The Victron MultiPlus-II is the dominant inverter-charger in UK campervan builds. Key specs:

ModelContinuous AC outputCharge currentUK price (approx)
MultiPlus-II 12/800650W35A~£600
MultiPlus-II 12/16001,300W70A~£750
MultiPlus-II 12/30002,400W120A~£1,000

The MultiPlus also includes:

  • PowerAssist: Supplements mains power with battery power to run loads exceeding the hook-up supply (e.g., run a 2,000W appliance on a 6A/1,380W hook-up by drawing the difference from battery)
  • Full VE.Bus integration with Cerbo GX for monitoring via the Victron VRM portal

See our full MultiPlus review for wiring and installation details.

Can you add a mains charger alongside a standalone inverter?

Yes. A Victron Blue Smart IP22 charger (£80–£130) connected to the battery gives you mains charging capability. Combined with a Phoenix inverter, this gives you roughly the same functionality as a MultiPlus at similar total cost — but as two separate units rather than one integrated device.

The integrated approach wins on space, wiring simplicity, and the automatic transfer switch function. The two-component approach wins if you already own one of the components or need a specific inverter size not available in the combi format.

Summary

Standalone inverterInverter-charger
Converts battery to 230V
Charges battery from mains✗ (need separate charger)
Automatic transfer switching
Lower cost
Simpler wiring✗ (more complex but cleaner)
Victron ecosystem integrationLimited (VE.Direct only)Full (VE.Bus)

FAQ

Is a Victron MultiPlus worth the cost for a campervan?

For full-time van lifers or anyone who regularly uses hook-up, yes.
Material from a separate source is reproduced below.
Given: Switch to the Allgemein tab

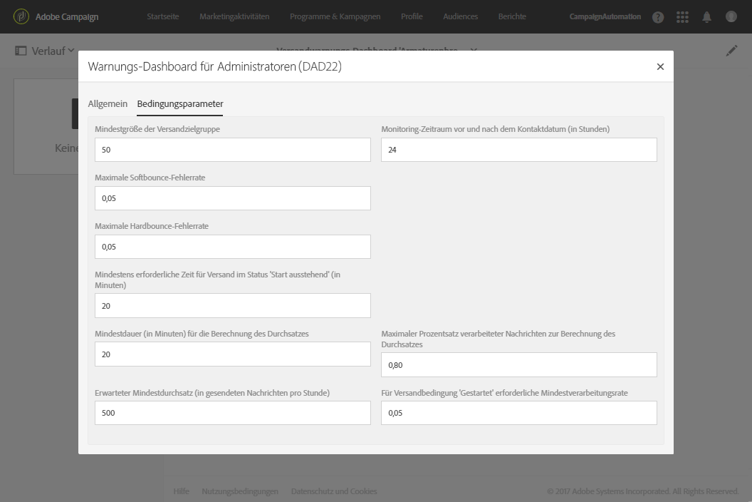Looking at the screenshot, I should point(108,103).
For occasional or off-grid-only builds, the standalone inverter + separate charger is better value.

Can I use a 3,000W inverter-charger on a standard 16A hook-up?

The hook-up supply is limited to 16A × 230V ≈ 3,680W. A 3,000W inverter-charger can run appliances up to the hook-up limit while charging the battery from remaining capacity. The MultiPlus's PowerAssist feature can even supplement the hook-up with battery power for short-duration loads exceeding the hook-up supply.

Do I still need a solar controller with an inverter-charger?

Yes. The inverter-charger handles battery charging from mains only. Solar panels still need an MPPT solar charge controller connected to the battery. The Victron ecosystem allows the SmartSolar MPPT and MultiPlus to coordinate via Cerbo GX.